_Short task_.
Rewrite the lines from the one containing "Click folder icon next to Sewer_Nodes" through the one containing "Action: click(494, 1140)", inclusive, replacing "checkbox" with "check box" and leaving everything else unchanged.

(Recorded data)
* Start *

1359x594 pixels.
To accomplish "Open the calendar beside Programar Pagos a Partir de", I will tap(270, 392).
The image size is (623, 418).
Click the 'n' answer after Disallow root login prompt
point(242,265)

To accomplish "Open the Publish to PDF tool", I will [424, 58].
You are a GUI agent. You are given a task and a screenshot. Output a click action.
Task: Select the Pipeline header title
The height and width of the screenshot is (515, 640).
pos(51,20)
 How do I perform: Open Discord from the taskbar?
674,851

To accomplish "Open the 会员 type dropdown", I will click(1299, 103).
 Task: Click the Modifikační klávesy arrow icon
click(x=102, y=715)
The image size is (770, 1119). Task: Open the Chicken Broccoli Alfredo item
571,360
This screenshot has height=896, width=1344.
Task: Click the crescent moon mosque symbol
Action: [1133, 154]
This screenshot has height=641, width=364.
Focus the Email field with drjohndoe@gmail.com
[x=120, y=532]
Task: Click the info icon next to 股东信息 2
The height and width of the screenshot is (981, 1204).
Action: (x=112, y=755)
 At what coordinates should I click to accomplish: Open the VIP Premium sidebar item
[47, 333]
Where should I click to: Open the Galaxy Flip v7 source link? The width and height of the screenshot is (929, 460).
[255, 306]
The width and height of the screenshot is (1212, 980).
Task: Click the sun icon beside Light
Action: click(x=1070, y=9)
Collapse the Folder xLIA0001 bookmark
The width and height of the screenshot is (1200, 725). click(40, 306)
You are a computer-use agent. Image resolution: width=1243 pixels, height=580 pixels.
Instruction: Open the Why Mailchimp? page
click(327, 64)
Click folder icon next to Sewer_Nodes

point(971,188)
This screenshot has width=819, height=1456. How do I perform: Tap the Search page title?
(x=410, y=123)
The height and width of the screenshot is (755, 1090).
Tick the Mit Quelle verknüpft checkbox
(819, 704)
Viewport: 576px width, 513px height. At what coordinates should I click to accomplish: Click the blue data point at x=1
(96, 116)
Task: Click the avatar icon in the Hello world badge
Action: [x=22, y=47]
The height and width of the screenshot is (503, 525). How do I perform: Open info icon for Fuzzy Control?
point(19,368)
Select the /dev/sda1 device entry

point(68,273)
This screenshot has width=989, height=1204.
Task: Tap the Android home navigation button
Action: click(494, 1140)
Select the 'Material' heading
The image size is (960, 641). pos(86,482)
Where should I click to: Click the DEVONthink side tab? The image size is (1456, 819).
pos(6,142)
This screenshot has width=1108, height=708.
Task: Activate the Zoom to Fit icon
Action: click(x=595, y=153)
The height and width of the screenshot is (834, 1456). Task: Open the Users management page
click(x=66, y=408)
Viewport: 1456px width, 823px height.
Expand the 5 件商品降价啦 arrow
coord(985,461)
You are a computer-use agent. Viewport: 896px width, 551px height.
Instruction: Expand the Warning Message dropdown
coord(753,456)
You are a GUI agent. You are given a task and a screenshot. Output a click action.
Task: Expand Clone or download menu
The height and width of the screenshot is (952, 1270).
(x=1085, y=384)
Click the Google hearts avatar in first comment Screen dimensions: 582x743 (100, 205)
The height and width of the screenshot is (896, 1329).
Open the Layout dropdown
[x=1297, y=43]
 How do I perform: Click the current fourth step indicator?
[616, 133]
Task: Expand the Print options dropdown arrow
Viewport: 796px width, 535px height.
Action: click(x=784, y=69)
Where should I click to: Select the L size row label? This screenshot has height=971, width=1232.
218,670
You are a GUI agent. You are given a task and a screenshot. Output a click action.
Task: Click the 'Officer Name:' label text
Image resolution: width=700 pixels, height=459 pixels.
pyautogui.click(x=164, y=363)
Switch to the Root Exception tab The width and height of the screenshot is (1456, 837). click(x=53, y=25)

* End *

_Answer to this task_.
Click folder icon next to Sewer_Nodes

point(971,188)
This screenshot has width=819, height=1456. How do I perform: Tap the Search page title?
(x=410, y=123)
The height and width of the screenshot is (755, 1090).
Tick the Mit Quelle verknüpft check box
(819, 704)
Viewport: 576px width, 513px height. At what coordinates should I click to accomplish: Click the blue data point at x=1
(96, 116)
Task: Click the avatar icon in the Hello world badge
Action: [x=22, y=47]
The height and width of the screenshot is (503, 525). How do I perform: Open info icon for Fuzzy Control?
point(19,368)
Select the /dev/sda1 device entry

point(68,273)
This screenshot has width=989, height=1204.
Task: Tap the Android home navigation button
Action: click(494, 1140)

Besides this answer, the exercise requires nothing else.